MILANO – Su molte notizie, sempre di taglio scientifico, talvolta con riferimenti a giornali al di sopra di ogni sospetto, si è iniziato a scrivere da qualche settimana, e sempre più spesso, di “dipendenza da caffe”, come se il caffè fosse una droga pesante.
Non conosciamo i motivi che abbiano spinto quegli autori, ne trovate a decine sul Web, a scrivere sulla dipendenza da caffè.
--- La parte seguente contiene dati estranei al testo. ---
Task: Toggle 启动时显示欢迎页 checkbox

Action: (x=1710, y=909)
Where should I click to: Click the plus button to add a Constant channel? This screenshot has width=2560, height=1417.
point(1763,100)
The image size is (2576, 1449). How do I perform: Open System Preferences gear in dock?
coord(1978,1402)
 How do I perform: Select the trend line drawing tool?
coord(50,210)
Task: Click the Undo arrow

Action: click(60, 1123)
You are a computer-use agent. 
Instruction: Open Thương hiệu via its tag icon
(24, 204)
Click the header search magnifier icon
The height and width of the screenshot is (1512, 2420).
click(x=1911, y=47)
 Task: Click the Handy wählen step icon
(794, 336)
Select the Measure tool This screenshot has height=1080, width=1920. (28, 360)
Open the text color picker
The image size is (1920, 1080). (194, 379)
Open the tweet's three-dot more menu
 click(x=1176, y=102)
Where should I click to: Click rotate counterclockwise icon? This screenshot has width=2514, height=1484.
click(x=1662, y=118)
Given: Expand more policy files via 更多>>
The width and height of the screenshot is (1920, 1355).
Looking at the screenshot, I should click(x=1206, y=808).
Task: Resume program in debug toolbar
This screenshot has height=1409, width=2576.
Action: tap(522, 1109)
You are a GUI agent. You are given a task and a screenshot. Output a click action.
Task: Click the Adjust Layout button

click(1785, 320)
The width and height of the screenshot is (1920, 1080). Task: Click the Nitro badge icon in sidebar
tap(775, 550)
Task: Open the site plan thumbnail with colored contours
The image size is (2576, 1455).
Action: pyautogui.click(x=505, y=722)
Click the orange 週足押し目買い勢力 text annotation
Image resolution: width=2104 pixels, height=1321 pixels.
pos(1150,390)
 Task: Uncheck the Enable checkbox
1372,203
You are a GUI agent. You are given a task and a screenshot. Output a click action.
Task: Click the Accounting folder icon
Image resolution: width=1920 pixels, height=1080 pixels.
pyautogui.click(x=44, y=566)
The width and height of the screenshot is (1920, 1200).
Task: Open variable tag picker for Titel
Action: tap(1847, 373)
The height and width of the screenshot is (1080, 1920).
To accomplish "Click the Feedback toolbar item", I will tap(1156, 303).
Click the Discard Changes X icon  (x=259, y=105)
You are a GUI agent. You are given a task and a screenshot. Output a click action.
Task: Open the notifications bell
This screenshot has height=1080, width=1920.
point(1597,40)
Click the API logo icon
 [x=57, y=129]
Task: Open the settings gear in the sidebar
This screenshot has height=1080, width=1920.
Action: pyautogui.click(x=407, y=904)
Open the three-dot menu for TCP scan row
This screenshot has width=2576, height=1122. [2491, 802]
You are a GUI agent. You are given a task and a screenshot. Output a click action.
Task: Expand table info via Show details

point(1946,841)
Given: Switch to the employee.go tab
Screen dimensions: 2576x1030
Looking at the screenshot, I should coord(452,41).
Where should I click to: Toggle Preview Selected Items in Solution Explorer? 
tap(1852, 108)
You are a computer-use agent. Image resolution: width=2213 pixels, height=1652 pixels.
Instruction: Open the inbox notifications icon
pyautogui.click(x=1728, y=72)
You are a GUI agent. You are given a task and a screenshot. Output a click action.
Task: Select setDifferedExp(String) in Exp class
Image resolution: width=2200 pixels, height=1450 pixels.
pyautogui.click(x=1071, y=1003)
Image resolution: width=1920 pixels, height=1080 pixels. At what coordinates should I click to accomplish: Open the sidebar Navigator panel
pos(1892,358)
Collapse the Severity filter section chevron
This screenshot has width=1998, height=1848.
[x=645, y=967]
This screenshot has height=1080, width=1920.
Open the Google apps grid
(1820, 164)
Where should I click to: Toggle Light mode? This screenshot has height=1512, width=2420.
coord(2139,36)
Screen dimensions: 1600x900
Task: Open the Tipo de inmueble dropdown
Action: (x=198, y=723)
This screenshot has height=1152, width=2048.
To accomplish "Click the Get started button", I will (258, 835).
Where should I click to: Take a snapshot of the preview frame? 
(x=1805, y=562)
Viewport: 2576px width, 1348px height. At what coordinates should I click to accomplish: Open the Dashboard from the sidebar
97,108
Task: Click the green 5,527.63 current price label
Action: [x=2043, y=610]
Quello che sapevamo, sulla base di tutti i testi internazionalmente riconosciuti, è che “il caffè non provoca dipendenza fisiologica” come invece fanno droghe, tabacco e alcol.
Qualcosa legato ai rito del caffè e alle fasi della giornata sì, ma nulla di più.
Per chiarirci definitivamente le idee abbiamo posto la domanda al professor Carlo La Vecchia, il ricercatore che, all’interno dell’Istituto Mario Negri di Milano, organismo scientifico indipendente di riconosciuta fama mondiale, si occupa specificamente di caffè e ne riferisce spesso in convegni e articoli.
Ecco la sua risposta. “La dipendenza da caffè, se esistente, è molto blanda, ed essenzialmente si riduce alla tendenza a bere caffè in certi orari e situazioni. Non è descritta una sindrome da astinenza, se non qualche lieve fastidio e modesta cefalea.
Se per un giorno non si beve caffè, non si hanno problemi maggiori. In questo senso, l’uso del termine dipendenza può essere inappropriato.
Se per dipendenza si intende il fatto che molto consumatori tendono a consumare caffè nelle stesse situazioni, questo è vero”.